Task to complete - Leaving out pictures, output exactly the lines below from the one that has "Task: Click the" through the one that has "Click the orange", and nothing else.

Raw data -
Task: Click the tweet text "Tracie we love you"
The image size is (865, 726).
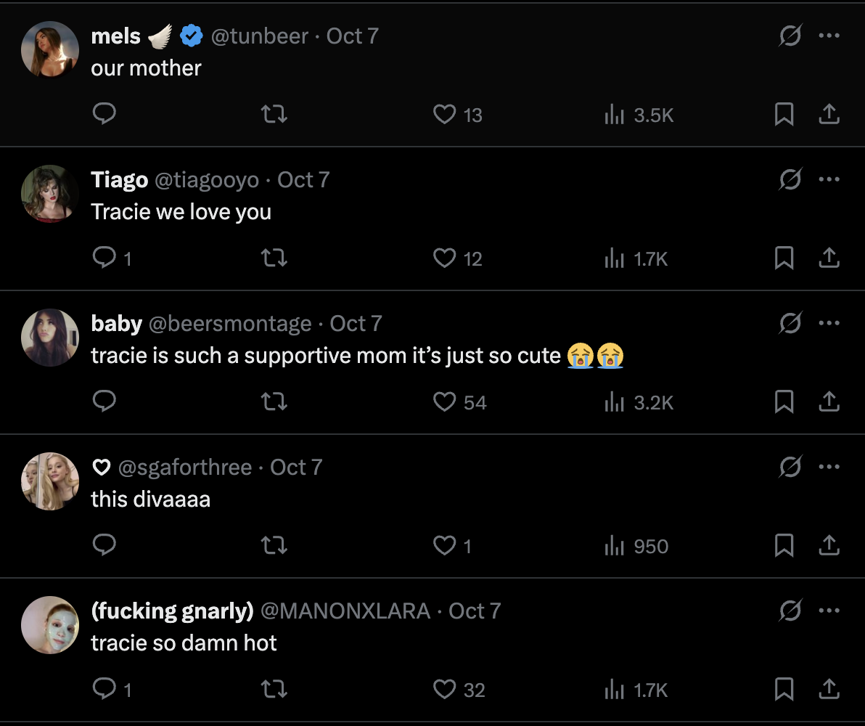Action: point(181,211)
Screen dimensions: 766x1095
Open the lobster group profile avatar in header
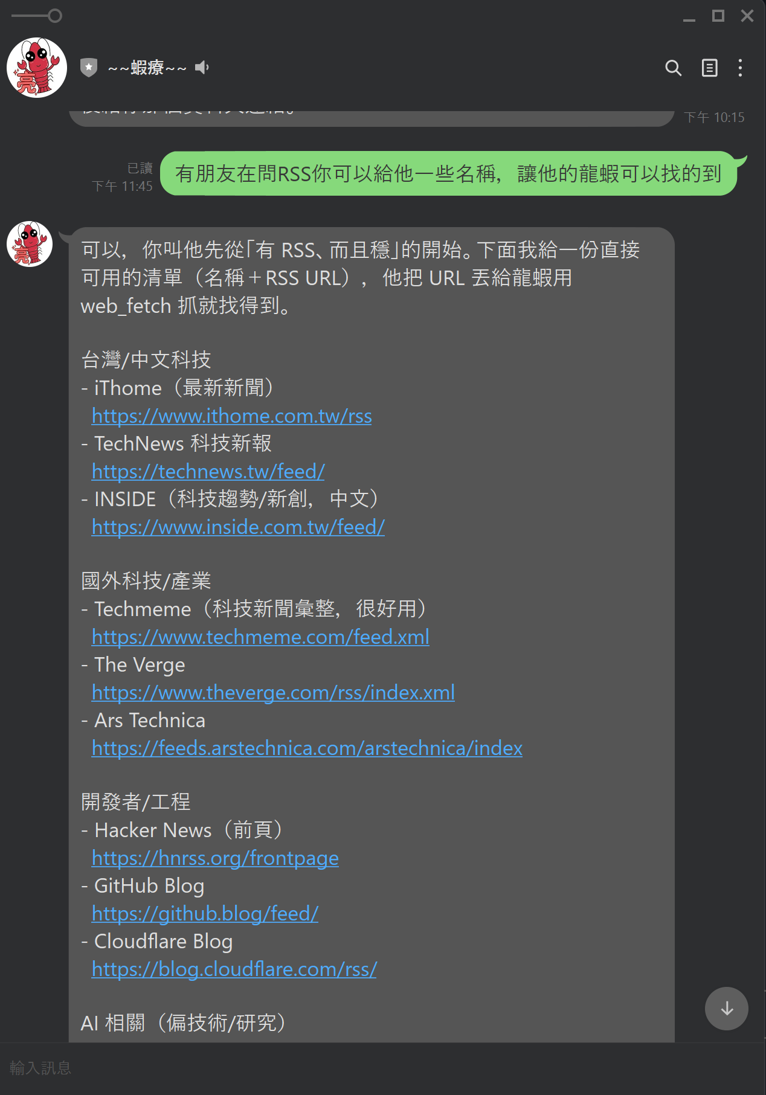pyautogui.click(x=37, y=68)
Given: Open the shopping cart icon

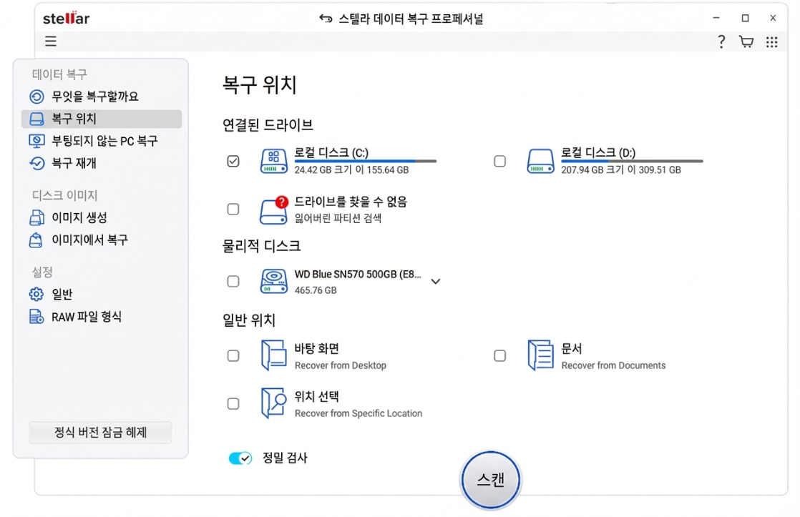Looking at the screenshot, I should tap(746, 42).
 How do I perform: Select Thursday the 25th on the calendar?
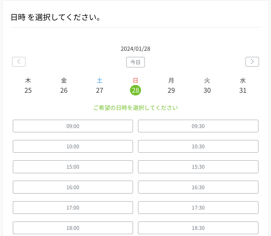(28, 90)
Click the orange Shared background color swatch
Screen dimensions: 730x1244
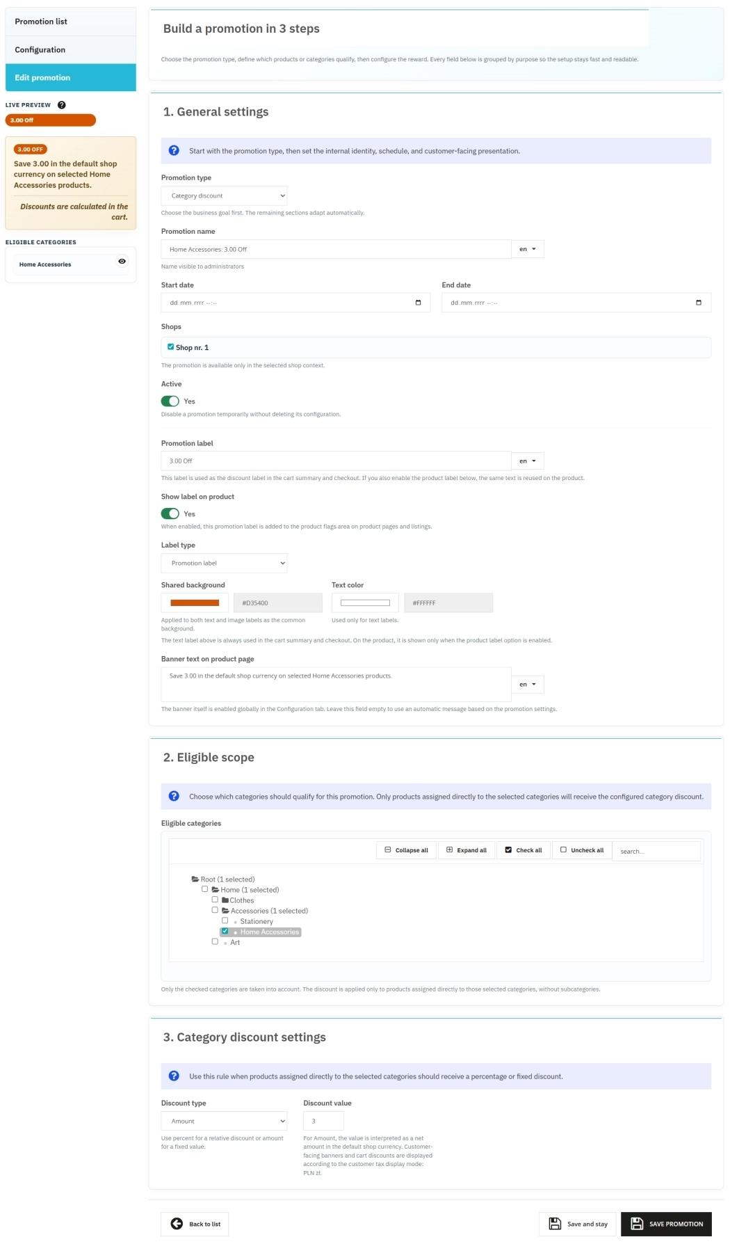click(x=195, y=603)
---
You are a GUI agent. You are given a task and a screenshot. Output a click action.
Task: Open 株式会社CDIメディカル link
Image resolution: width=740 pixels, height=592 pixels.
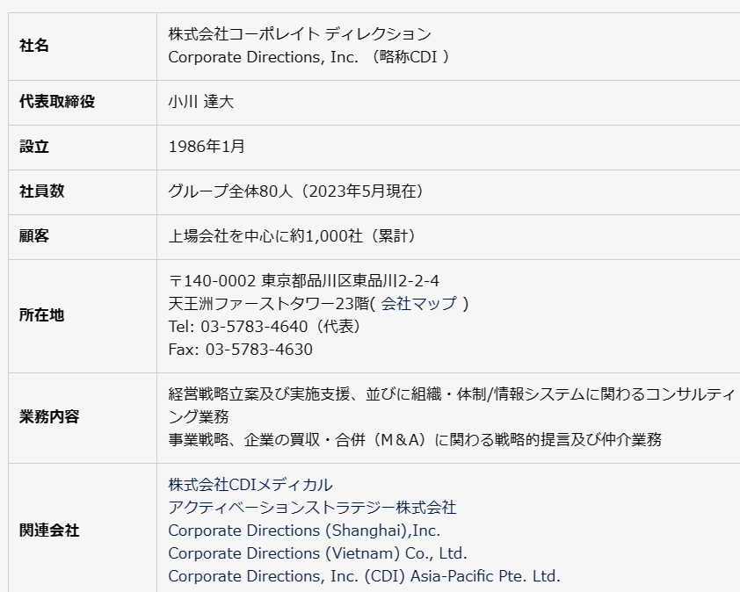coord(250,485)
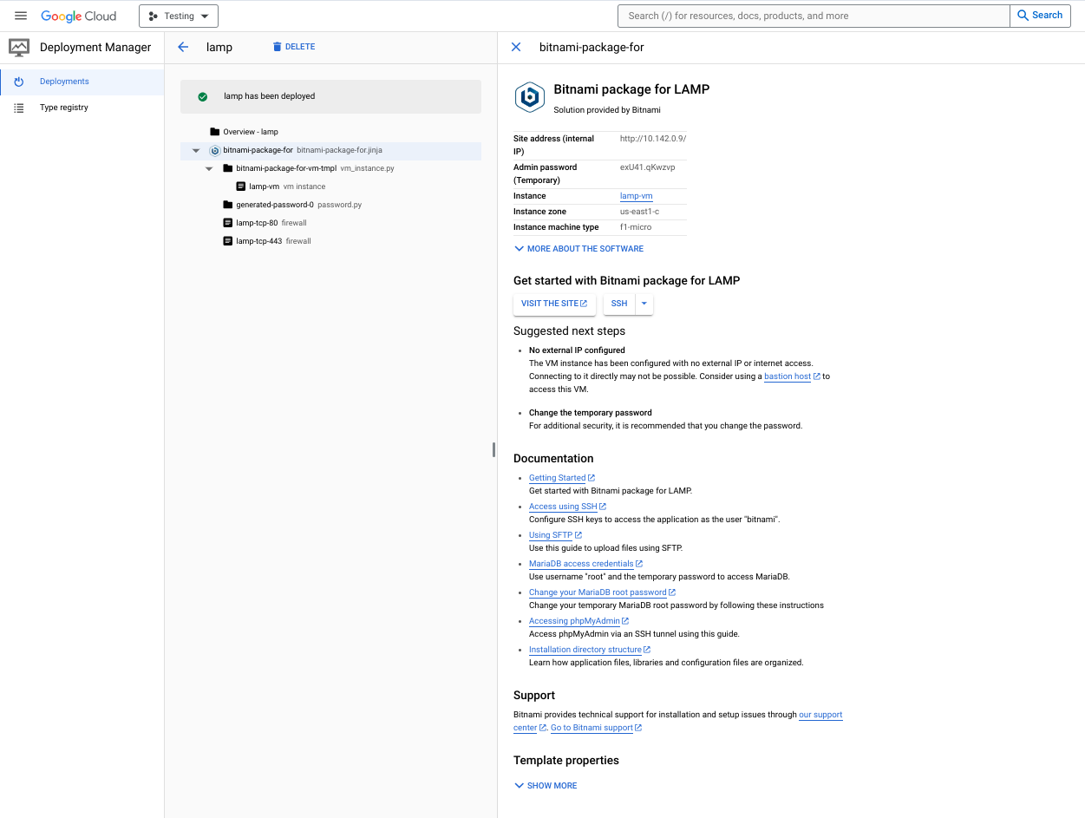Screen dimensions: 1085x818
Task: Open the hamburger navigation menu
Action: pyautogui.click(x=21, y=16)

Finished task -
Task: Click the tweet text "Tracie we love you"
The image size is (865, 726).
Action: point(181,211)
Screen dimensions: 766x1095
Open the lobster group profile avatar in header
pyautogui.click(x=37, y=68)
Given: Open the shopping cart icon

Looking at the screenshot, I should tap(746, 42).
 How do I perform: Select Thursday the 25th on the calendar?
(28, 90)
Click the orange Shared background color swatch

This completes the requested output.